In this paper, the authors examine the concept of residual connections through the lens of incremental/iterative inference.

ResBlocks: “Refinement” blocks?

It makes a lot of sense to view resblocks as “refinement” blocks. Let me explain. The typical way of illustrating resblocks is the following. (For simplicity, let’s ignore the spatial dimensions, and use only one layer per block):

In my opinion, this is misleading. The residual connections seem to be a “bonus”, just something you add to any good old feedforward network. Here is an illustration that I think is more representative:

Same network, different interpretation. Here, the residual connections are drawn as straight lines, highlighting the continuity of the features throughout the layers. Now, the residual branch becomes the “main branch”, and the secondary branch computes a “delta” that “refines” the existing signal. This illustration also highlights the fact that a ResBlock does not (generally) change the number of features (or change the spatial dimensions) of the main signal.

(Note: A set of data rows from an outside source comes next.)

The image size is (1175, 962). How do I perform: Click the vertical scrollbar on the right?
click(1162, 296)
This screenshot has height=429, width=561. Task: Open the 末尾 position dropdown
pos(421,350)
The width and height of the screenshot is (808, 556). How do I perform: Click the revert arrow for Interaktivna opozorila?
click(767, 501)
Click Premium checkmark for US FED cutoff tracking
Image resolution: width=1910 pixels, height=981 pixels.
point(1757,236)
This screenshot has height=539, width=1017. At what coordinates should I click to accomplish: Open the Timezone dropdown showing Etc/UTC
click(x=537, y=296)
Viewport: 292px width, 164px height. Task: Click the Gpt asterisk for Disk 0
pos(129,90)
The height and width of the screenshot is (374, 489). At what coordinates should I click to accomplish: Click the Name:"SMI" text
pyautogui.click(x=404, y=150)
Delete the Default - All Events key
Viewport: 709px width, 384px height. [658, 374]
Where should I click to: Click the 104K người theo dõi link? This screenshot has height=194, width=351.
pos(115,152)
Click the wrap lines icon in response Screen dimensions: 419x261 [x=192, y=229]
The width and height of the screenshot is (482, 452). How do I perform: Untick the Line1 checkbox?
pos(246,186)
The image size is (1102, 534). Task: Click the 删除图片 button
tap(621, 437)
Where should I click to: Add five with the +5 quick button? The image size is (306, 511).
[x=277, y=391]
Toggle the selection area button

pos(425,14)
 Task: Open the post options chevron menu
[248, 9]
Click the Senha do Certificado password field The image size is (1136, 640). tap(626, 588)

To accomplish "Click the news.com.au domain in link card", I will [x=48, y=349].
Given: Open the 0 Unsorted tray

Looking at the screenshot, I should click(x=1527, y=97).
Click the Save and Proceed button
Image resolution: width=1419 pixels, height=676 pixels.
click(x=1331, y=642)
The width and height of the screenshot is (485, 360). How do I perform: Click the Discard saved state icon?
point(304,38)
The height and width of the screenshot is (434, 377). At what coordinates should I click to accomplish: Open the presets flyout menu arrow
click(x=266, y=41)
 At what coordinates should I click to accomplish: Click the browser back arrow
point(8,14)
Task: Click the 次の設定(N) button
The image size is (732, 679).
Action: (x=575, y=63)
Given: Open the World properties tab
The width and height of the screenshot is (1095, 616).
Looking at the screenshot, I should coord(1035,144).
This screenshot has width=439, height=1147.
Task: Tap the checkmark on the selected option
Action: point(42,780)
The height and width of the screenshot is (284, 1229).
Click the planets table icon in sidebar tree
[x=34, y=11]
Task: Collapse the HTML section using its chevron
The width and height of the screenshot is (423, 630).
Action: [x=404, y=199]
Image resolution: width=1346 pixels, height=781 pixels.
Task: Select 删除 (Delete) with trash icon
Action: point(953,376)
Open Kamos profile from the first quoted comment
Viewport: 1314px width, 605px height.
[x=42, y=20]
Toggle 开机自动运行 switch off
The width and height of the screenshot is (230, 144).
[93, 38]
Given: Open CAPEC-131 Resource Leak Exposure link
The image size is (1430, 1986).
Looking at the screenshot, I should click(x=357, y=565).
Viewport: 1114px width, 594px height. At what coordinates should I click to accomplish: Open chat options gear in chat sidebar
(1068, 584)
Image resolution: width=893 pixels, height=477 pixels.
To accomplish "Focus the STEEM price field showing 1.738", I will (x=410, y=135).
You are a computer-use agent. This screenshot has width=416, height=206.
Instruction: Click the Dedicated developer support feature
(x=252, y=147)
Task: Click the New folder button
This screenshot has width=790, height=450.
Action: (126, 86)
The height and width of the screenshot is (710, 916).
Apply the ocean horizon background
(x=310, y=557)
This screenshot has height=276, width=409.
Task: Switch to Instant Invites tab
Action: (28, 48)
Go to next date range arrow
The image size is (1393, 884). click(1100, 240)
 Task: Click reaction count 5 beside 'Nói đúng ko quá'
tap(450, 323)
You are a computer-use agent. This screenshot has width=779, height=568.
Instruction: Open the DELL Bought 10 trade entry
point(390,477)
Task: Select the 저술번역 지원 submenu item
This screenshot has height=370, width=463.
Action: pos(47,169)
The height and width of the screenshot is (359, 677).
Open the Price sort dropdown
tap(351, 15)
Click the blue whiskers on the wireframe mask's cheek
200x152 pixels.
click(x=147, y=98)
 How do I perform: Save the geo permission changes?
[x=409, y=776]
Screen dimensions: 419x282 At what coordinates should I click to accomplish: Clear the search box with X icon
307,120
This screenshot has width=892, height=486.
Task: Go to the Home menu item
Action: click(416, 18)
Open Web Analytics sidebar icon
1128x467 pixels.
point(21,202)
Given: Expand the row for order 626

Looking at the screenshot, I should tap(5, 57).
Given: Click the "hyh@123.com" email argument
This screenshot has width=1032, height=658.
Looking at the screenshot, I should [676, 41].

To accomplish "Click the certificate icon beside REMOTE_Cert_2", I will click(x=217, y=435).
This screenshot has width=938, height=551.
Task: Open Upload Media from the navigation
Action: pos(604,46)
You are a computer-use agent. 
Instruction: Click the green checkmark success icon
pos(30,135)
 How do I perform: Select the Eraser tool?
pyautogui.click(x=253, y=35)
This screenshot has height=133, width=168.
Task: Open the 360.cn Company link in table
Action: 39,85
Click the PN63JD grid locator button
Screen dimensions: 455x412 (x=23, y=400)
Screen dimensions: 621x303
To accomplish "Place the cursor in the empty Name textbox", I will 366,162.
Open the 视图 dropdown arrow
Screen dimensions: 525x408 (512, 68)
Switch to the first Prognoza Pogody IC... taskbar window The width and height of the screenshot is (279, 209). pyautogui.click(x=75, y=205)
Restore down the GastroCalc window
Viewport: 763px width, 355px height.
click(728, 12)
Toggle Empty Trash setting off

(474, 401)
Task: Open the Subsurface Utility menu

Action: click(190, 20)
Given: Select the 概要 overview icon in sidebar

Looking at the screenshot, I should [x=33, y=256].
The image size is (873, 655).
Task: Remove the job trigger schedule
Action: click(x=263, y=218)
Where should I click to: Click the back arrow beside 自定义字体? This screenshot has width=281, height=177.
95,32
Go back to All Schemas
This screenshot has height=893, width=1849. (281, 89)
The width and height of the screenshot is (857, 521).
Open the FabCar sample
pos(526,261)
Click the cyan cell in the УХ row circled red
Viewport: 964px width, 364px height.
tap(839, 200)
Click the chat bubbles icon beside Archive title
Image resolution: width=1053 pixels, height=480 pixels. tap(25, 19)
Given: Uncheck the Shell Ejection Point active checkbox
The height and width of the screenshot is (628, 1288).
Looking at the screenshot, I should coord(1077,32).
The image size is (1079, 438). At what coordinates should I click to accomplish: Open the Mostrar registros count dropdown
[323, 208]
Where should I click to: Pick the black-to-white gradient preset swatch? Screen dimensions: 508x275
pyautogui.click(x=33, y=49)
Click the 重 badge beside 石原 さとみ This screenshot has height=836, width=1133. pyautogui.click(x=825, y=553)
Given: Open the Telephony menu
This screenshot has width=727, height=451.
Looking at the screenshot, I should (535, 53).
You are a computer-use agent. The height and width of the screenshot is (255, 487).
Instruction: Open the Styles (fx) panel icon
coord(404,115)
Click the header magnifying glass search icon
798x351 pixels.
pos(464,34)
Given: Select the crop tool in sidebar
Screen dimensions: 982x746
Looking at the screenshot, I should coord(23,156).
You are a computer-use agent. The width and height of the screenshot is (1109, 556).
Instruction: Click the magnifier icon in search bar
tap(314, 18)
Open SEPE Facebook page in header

Iterative refinement in ResNets

The authors provide 3 interesting contributions:

  1. They find that residual blocks are encouraged to produce deltas that are in the direction of the negative loss gradient. They empirically confirm this by comparing (with cosine distance) the delta produced by a resblock and the gradient of the loss relative to the hidden features prior to the block.

  2. They observe that resnets can perform both hierarchical representation learning and iterative feature refinement. They find that lower layers focus on representation learning, and upper layers on refinement. Since the upper layers are only refining, they can be removed with minimal effect on the accuracy.

  3. They find a method for reusing resblocks, thus obtaining truly iterative inference. By sharing the parameters of the resblocks, we obtain an iterative application of the same transform; and it reduces the parameter count. But naively sharing parameters in a Resnet leads to bad performance. The authors propose a way to overcome this issue; but sadly good results are obtained when matching the number of parameters of the non-iterative baseline.

    Notice the horizontal line in the table that conveniently allows them to consider their method superior.